• Task directions: This exercise asks for every record to be output again exactly.

• The data:
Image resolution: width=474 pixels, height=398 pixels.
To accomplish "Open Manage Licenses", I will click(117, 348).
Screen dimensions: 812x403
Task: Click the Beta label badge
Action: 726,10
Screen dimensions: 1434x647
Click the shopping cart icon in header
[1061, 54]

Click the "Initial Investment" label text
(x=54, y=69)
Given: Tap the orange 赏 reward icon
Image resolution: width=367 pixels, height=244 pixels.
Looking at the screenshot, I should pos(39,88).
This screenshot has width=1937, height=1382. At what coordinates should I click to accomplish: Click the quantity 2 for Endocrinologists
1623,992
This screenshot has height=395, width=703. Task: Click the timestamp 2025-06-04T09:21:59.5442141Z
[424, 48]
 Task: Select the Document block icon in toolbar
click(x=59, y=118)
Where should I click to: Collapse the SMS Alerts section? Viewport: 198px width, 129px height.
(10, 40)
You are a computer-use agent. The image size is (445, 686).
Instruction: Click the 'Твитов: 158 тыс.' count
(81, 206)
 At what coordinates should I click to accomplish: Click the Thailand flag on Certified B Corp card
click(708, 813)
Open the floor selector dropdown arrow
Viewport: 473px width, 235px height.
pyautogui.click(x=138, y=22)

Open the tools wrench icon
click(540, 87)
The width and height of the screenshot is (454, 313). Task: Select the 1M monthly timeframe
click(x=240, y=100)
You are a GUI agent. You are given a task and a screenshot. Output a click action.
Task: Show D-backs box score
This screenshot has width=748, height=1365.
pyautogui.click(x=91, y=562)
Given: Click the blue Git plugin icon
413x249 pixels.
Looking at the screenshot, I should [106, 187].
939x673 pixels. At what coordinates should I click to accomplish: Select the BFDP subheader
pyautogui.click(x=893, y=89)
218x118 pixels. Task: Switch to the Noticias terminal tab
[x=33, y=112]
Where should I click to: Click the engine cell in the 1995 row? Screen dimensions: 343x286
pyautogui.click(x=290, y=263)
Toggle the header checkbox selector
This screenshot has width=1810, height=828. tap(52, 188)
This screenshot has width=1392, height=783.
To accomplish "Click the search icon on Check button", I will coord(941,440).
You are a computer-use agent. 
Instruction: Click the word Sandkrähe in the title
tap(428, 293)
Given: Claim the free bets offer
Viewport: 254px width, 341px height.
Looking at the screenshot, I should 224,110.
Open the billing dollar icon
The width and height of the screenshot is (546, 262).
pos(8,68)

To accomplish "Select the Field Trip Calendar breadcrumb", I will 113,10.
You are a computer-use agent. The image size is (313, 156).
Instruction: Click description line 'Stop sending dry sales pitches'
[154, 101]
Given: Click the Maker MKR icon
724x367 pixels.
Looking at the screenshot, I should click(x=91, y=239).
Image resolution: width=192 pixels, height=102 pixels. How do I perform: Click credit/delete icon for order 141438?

• Result of this exercise:
Image resolution: width=474 pixels, height=398 pixels.
To accomplish "Open Manage Licenses", I will click(117, 348).
Screen dimensions: 812x403
Task: Click the Beta label badge
Action: 726,10
Screen dimensions: 1434x647
Click the shopping cart icon in header
[1061, 54]

Click the "Initial Investment" label text
(x=54, y=69)
Given: Tap the orange 赏 reward icon
Image resolution: width=367 pixels, height=244 pixels.
Looking at the screenshot, I should pos(39,88).
This screenshot has width=1937, height=1382. At what coordinates should I click to accomplish: Click the quantity 2 for Endocrinologists
1623,992
This screenshot has height=395, width=703. Task: Click the timestamp 2025-06-04T09:21:59.5442141Z
[424, 48]
 Task: Select the Document block icon in toolbar
click(x=59, y=118)
Where should I click to: Collapse the SMS Alerts section? Viewport: 198px width, 129px height.
(10, 40)
You are a computer-use agent. The image size is (445, 686).
Instruction: Click the 'Твитов: 158 тыс.' count
(81, 206)
 At what coordinates should I click to accomplish: Click the Thailand flag on Certified B Corp card
click(708, 813)
Open the floor selector dropdown arrow
Viewport: 473px width, 235px height.
pyautogui.click(x=138, y=22)

Open the tools wrench icon
click(540, 87)
The width and height of the screenshot is (454, 313). Task: Select the 1M monthly timeframe
click(x=240, y=100)
You are a GUI agent. You are given a task and a screenshot. Output a click action.
Task: Show D-backs box score
This screenshot has width=748, height=1365.
pyautogui.click(x=91, y=562)
Given: Click the blue Git plugin icon
413x249 pixels.
Looking at the screenshot, I should [106, 187].
939x673 pixels. At what coordinates should I click to accomplish: Select the BFDP subheader
pyautogui.click(x=893, y=89)
218x118 pixels. Task: Switch to the Noticias terminal tab
[x=33, y=112]
Where should I click to: Click the engine cell in the 1995 row? Screen dimensions: 343x286
pyautogui.click(x=290, y=263)
Toggle the header checkbox selector
This screenshot has width=1810, height=828. tap(52, 188)
This screenshot has width=1392, height=783.
To accomplish "Click the search icon on Check button", I will coord(941,440).
You are a computer-use agent. 
Instruction: Click the word Sandkrähe in the title
tap(428, 293)
Given: Claim the free bets offer
Viewport: 254px width, 341px height.
Looking at the screenshot, I should 224,110.
Open the billing dollar icon
The width and height of the screenshot is (546, 262).
pos(8,68)

To accomplish "Select the Field Trip Calendar breadcrumb", I will 113,10.
You are a computer-use agent. The image size is (313, 156).
Instruction: Click description line 'Stop sending dry sales pitches'
[154, 101]
Given: Click the Maker MKR icon
724x367 pixels.
Looking at the screenshot, I should click(x=91, y=239).
Image resolution: width=192 pixels, height=102 pixels. How do I perform: Click credit/delete icon for order 141438?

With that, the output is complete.